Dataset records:
:::::
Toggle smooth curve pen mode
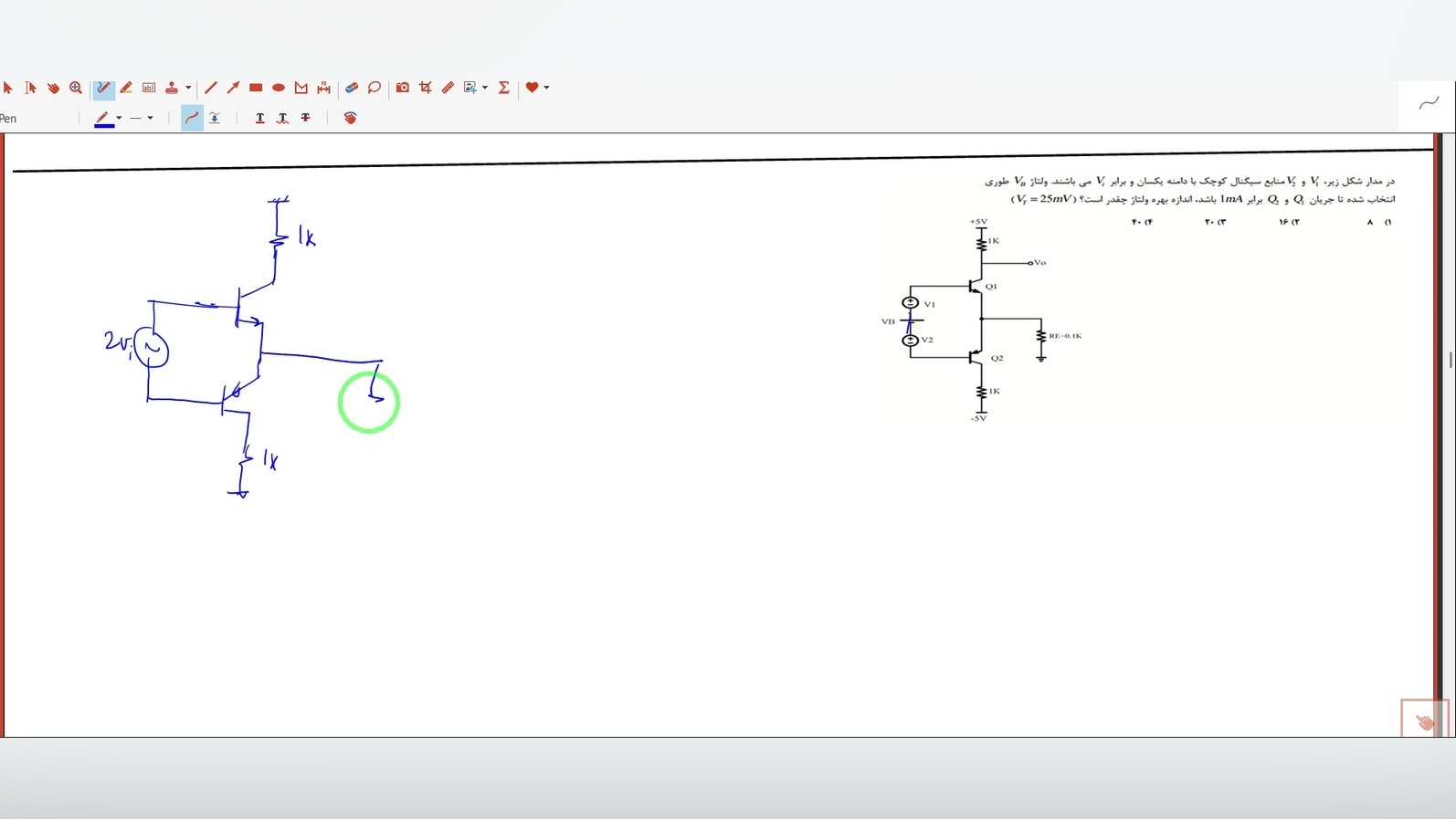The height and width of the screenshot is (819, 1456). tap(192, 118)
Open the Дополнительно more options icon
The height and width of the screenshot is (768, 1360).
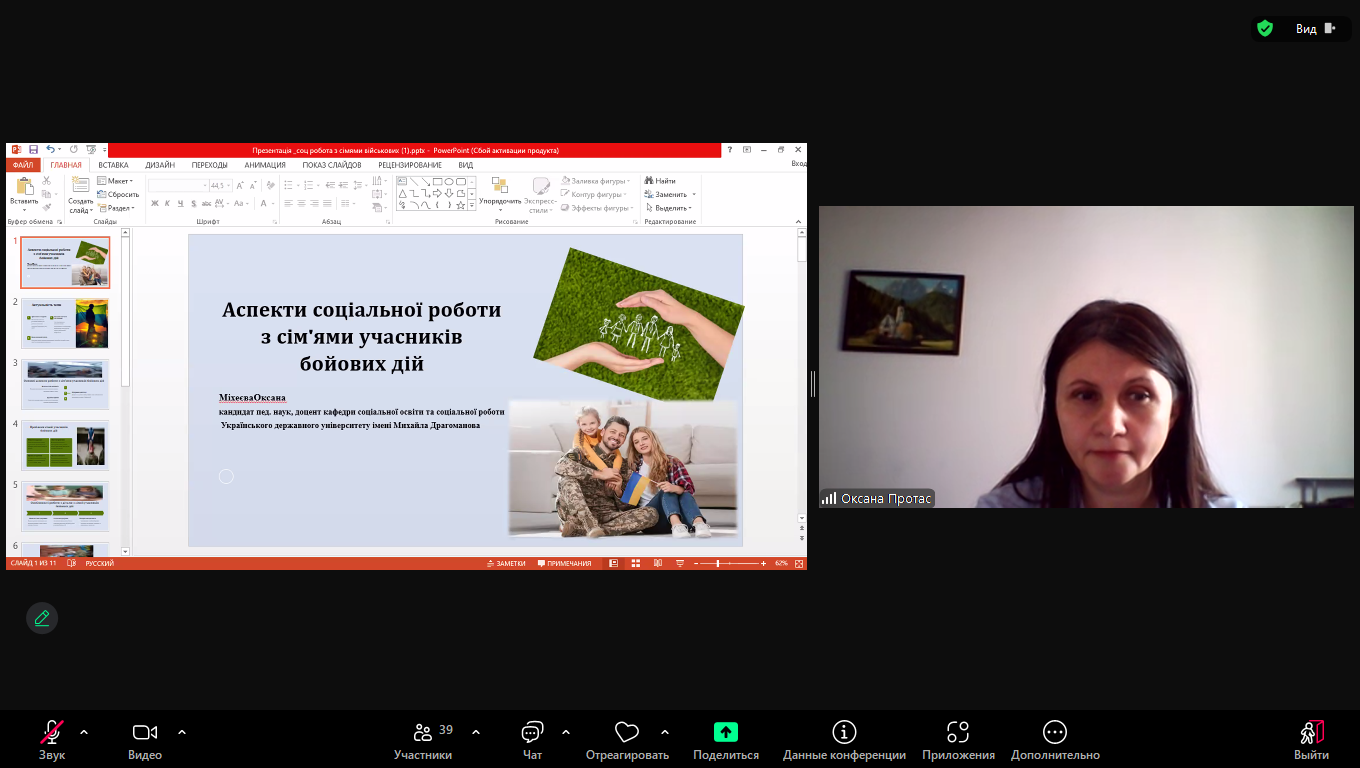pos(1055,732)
:::::
- [TASK DETAILS]
Repeat the data exactly in full, omitting its pictures.

- [ANSWER SPACE]
Toggle smooth curve pen mode
The height and width of the screenshot is (819, 1456). tap(192, 118)
Open the Дополнительно more options icon
The height and width of the screenshot is (768, 1360).
pos(1055,732)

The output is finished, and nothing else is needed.